February, 2008


14
Feb 08

Your house, now searchable

A few days ago, Google expanded its street view program, adding a bunch of new metro areas. I was both pleased and a little freaked out to find both my hometown and current residence included in the maps. This has given me some new perspective, which I’ll share today.

First and foremost, the streetview maps are really interesting. The technology and integration is very cool, and the maps are useful. I’ve used them to pre-navigate around cities, and its fun to get a street level view of cool parts of Manhattan or SF. Please don’t accuse me of not appreciating the maps.

As the mapping program scales out nationwide (as it inevitably will), I wonder how people will negotiate the loss of personal privacy implicit in being streetmapped. Its certainly one thing to have your address online, and its another to have multiple, zoomable views of your house pop up with you Google yourself.
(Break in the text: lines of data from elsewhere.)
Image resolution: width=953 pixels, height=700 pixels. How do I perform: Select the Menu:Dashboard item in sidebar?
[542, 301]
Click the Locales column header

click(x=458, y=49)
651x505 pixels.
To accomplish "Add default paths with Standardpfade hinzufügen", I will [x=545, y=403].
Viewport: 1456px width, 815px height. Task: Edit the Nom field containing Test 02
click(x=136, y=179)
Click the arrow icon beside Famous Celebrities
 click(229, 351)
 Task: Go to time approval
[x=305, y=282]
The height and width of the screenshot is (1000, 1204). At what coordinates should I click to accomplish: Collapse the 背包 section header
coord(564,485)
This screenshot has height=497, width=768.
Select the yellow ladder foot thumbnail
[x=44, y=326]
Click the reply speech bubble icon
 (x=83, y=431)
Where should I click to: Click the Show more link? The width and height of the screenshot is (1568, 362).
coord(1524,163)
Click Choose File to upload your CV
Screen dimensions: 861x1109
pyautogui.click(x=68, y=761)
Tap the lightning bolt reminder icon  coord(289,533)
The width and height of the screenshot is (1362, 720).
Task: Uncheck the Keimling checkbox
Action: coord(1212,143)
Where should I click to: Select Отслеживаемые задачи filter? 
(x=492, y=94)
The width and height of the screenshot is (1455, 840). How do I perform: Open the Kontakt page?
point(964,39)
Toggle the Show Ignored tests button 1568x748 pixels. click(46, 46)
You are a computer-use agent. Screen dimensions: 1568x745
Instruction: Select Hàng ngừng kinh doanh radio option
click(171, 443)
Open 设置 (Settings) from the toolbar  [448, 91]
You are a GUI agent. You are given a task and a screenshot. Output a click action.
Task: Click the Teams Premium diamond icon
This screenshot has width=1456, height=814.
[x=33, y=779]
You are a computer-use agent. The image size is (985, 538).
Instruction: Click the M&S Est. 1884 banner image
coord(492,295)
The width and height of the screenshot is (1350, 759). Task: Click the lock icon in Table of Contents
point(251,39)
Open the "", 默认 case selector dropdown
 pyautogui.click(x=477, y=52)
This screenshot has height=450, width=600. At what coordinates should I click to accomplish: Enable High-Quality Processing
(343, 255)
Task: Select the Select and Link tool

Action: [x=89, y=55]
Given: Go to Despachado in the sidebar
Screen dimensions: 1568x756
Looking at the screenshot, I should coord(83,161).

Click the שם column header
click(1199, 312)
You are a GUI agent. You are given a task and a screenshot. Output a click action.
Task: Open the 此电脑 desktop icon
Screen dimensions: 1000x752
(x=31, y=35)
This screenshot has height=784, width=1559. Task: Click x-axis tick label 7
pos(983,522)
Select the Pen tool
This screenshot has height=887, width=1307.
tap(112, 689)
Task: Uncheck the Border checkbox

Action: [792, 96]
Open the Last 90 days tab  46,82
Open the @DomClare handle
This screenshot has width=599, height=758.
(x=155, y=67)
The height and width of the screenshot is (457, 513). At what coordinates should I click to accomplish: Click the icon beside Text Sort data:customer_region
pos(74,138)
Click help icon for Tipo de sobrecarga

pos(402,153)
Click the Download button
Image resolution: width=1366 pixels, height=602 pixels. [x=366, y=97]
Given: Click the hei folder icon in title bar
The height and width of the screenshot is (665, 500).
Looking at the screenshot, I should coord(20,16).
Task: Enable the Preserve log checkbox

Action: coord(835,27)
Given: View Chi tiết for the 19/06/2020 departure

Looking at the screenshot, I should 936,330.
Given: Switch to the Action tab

Of course, the streetview data is public. There’s no law preventing anyone from taking a picture from a public street and putting it on a map. But as we’ve seen again and again, privacy is both quantitative and qualitative; Google isn’t breaking any laws by posting this data online, but one can certainly argue they are pushing the boundaries of our senses of privacy.

Employing Altman’s theorization of privacy as sets of boundaries, or danah’s notions of publics, we see there is a privacy negotiation in “living public.” I live on a public street; I expect people to drive down my street and see my house; some of these people will know it is my house, some won’t. This process of disclosure informs my privacy expectations, and if I’m not OK with it I move out to the country and live on a mile-long private road.

Implicit in the disclosure process is also a “finding” process. Up until last week, if you wanted to find someone, you had to locate their address in a white page and then drive down their street. Certainly a high bar for the non-stalker types. Now, the finding process has been shortened by one step: all you need is an address.

This change in the finding process forces us to remap our privacy expectations. One’s domicile is no more than a click away; entire cities at a time are forced to live publicly because of Google’s decision. As this program fans out to lower-density areas, I wonder if there will be any significant pushback.

Having one’s house streetmapped also affects one’s relationship with Google. When you search your name in Google and find less-than-desirable results, its likely you’ve shrugged it off because that is a small tradeoff for the aid Google affords you. Google has significant agency in your online identity, but its not a big deal because most of us don’t care about our online identity all that much yet.

With streetview, Google has gained significant agency in your offline identity. Your house is now searchable by anyone; others may peer into your windows, zoom in and out, and explore your house from multiple perspectives. Is this simply another tradeoff we’ll make so we can gawk at the houses of others? And to put it more bluntly, has Google gone mad with power?

In one fell swoop, Google has taken millions of people and made them searchable. Sure, most people won’t notice, and many don’t have the technical skills to try and fight this invasion of privacy. I wonder how it will affect these people’s perceptions of Google. Is Google still the friendly search engine now that it has your house on file? Does it matter? Google’s in the ad business, not the perception business.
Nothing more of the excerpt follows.